Required task:
Please write out the listing below word for word, with every line included.

Record set:

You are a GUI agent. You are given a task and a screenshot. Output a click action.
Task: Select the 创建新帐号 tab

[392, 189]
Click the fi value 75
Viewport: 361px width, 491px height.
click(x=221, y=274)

Answer below:
You are a GUI agent. You are given a task and a screenshot. Output a click action.
Task: Select the 创建新帐号 tab

[392, 189]
Click the fi value 75
Viewport: 361px width, 491px height.
click(x=221, y=274)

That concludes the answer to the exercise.